After a season in which only a handful of second-tier model families were re-vitalized with some sort of upgrade, the 2025 season is chock full of new models that I’m pleased to report are palpably superior to the generation they replace. While I’ve yet to ski every new model of note, most of what I’ve essayed so far have been very impressive. It’s reassuring to see so many brands investing in new designs that deliver high performance that reward good skiing without extracting a high toll in the effort department. With each passing birthday, I grow more appreciative of designs that exemplify this energy-conservation consciousness.
There are a couple of reasons why I find this year’s bumper crop of new skis so encouraging. In a seasonal market dependent on increasingly fickle weather, smart money might be tempted to slow down new product introductions to a bare minimum. That instead we see considerable market pressure to keep the innovation hammer down while keeping the incremental cost to consumers hovering around zero. (Most new models did not increase their MSRP for next year.)

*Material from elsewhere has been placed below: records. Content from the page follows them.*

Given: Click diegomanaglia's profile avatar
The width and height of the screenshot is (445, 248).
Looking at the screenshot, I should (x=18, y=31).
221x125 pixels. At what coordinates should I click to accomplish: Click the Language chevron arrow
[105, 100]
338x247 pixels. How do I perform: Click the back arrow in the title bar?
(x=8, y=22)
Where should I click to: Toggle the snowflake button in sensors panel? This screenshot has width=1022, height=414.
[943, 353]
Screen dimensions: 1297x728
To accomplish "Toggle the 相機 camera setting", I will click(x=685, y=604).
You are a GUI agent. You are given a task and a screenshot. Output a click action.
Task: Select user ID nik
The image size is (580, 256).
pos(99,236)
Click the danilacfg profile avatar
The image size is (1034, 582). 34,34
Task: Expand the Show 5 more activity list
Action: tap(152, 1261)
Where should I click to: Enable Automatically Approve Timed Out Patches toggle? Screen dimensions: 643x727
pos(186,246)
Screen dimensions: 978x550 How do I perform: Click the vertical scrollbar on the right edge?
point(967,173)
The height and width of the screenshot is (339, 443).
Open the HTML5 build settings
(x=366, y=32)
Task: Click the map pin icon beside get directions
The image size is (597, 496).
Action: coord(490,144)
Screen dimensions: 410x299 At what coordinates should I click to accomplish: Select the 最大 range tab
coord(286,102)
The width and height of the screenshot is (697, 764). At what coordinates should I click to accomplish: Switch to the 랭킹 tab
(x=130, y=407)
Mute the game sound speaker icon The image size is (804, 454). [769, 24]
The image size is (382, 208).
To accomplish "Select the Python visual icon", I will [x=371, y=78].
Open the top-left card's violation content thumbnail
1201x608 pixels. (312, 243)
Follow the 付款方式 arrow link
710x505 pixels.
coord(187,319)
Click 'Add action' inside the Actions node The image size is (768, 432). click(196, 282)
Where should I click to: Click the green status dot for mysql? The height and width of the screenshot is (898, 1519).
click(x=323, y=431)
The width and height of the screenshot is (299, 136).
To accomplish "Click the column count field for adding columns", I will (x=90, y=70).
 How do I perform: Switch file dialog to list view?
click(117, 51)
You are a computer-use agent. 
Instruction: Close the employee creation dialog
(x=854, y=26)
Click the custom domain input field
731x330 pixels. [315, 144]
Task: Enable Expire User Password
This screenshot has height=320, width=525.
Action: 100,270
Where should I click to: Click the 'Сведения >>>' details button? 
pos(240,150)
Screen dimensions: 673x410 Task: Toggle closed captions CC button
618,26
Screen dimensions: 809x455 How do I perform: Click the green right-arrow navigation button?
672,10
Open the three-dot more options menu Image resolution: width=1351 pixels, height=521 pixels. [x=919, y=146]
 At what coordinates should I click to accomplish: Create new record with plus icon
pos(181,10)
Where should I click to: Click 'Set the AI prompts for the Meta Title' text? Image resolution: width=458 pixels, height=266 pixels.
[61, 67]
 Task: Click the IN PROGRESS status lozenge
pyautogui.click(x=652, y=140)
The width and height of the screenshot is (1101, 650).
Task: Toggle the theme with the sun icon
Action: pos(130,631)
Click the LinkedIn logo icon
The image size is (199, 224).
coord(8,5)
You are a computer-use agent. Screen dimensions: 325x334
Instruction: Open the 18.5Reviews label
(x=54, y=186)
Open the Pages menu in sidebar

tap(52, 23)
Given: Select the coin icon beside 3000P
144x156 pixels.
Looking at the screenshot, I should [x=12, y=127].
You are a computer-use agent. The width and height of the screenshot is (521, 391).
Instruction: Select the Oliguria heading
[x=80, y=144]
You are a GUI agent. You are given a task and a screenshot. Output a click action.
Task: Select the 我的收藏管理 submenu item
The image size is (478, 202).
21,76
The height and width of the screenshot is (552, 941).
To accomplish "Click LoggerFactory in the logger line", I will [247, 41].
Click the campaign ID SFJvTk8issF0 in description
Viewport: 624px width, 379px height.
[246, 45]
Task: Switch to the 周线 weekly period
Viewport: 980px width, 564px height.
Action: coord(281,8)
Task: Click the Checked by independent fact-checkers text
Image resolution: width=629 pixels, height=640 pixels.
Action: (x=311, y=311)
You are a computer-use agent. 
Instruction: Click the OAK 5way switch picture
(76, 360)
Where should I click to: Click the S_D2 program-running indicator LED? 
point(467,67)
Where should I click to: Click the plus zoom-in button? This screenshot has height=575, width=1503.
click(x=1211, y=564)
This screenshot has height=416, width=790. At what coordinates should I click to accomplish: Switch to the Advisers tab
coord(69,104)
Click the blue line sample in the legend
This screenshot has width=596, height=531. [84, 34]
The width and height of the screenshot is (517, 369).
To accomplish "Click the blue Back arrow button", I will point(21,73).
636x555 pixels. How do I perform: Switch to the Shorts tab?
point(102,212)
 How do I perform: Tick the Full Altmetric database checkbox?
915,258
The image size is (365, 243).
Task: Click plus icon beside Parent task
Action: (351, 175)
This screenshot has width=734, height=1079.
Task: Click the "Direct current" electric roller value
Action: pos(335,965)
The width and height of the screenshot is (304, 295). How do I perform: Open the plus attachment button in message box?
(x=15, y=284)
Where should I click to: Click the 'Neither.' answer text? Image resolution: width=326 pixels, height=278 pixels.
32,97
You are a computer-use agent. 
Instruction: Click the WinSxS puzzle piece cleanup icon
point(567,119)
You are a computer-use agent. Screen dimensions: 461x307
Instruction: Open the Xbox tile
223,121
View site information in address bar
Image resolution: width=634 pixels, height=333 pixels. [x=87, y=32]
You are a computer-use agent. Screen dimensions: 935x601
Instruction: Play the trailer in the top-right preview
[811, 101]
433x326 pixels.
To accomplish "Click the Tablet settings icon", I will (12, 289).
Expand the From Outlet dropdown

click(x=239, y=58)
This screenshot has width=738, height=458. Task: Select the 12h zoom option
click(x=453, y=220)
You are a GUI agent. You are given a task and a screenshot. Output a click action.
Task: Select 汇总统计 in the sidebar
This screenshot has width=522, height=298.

Any time a new construction infiltrates a corner of a product line, it sets up the next few seasons for additional new models to roll out as the latest tech spreads across the collection. This is the second aspect of the 2025 U.S. market that gives me hope for the future: the seeds of change have now been planted across multiple product lines that will extend 2025’s new ideas well into the future. Timetables are already in place that will ensure a regular flow of model turnover, barring catastrophic intervention such as a second pandemic or a snowless season across the globe.
Calling All Ski Testers!
If you’re addicted to skiing – and, mercifully, many of you are – you get a special frisson of excitement whenever you step into a new pair of skis. After forty years of ski testing, I can attest that the thrill of trying out a freshly prepped pair of one of the best skis money can buy does not diminish over time. Gauging its receptivity to edging action, its capacity to shift into a drift on a whim, it’s inherent speed limit and a host of other attributes, is both a thrill and a skill. In the course of one or two runs – ideally in a variety of conditions – an experienced tester should be able to limn the limits of the model under review.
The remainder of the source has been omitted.